*Short problem:* Copy out the following material line for line, keeping every character unchanged.

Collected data
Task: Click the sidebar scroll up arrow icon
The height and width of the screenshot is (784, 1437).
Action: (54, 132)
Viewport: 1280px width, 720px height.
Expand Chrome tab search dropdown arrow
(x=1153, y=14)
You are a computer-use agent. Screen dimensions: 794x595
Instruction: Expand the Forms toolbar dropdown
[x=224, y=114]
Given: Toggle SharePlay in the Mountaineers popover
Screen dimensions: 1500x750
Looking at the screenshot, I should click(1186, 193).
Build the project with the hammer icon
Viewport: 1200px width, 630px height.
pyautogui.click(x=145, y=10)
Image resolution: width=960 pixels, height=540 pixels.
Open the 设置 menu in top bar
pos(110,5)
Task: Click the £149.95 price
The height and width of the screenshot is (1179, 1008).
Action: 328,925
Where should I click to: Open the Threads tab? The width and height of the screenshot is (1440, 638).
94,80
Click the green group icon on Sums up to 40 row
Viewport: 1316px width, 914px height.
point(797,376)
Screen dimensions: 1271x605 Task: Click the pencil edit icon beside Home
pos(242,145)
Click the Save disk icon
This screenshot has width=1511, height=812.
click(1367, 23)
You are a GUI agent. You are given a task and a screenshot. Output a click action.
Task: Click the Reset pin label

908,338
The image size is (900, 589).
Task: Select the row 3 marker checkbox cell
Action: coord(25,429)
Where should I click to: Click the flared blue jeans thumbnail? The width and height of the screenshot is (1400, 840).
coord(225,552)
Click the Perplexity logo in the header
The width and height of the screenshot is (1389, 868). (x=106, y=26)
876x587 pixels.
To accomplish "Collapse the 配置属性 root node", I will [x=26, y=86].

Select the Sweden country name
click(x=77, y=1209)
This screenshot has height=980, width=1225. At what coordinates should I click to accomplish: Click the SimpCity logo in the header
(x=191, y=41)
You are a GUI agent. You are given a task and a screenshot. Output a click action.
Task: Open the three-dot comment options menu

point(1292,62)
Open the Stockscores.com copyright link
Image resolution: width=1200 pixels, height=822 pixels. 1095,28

*Response to this task:*
Task: Click the sidebar scroll up arrow icon
The height and width of the screenshot is (784, 1437).
Action: (54, 132)
Viewport: 1280px width, 720px height.
Expand Chrome tab search dropdown arrow
(x=1153, y=14)
You are a computer-use agent. Screen dimensions: 794x595
Instruction: Expand the Forms toolbar dropdown
[x=224, y=114]
Given: Toggle SharePlay in the Mountaineers popover
Screen dimensions: 1500x750
Looking at the screenshot, I should click(1186, 193).
Build the project with the hammer icon
Viewport: 1200px width, 630px height.
pyautogui.click(x=145, y=10)
Image resolution: width=960 pixels, height=540 pixels.
Open the 设置 menu in top bar
pos(110,5)
Task: Click the £149.95 price
The height and width of the screenshot is (1179, 1008).
Action: 328,925
Where should I click to: Open the Threads tab? The width and height of the screenshot is (1440, 638).
94,80
Click the green group icon on Sums up to 40 row
Viewport: 1316px width, 914px height.
point(797,376)
Screen dimensions: 1271x605 Task: Click the pencil edit icon beside Home
pos(242,145)
Click the Save disk icon
This screenshot has width=1511, height=812.
click(1367, 23)
You are a GUI agent. You are given a task and a screenshot. Output a click action.
Task: Click the Reset pin label

908,338
The image size is (900, 589).
Task: Select the row 3 marker checkbox cell
Action: coord(25,429)
Where should I click to: Click the flared blue jeans thumbnail? The width and height of the screenshot is (1400, 840).
coord(225,552)
Click the Perplexity logo in the header
The width and height of the screenshot is (1389, 868). (x=106, y=26)
876x587 pixels.
To accomplish "Collapse the 配置属性 root node", I will [x=26, y=86].

Select the Sweden country name
click(x=77, y=1209)
This screenshot has height=980, width=1225. At what coordinates should I click to accomplish: Click the SimpCity logo in the header
(x=191, y=41)
You are a GUI agent. You are given a task and a screenshot. Output a click action.
Task: Open the three-dot comment options menu

point(1292,62)
Open the Stockscores.com copyright link
Image resolution: width=1200 pixels, height=822 pixels. 1095,28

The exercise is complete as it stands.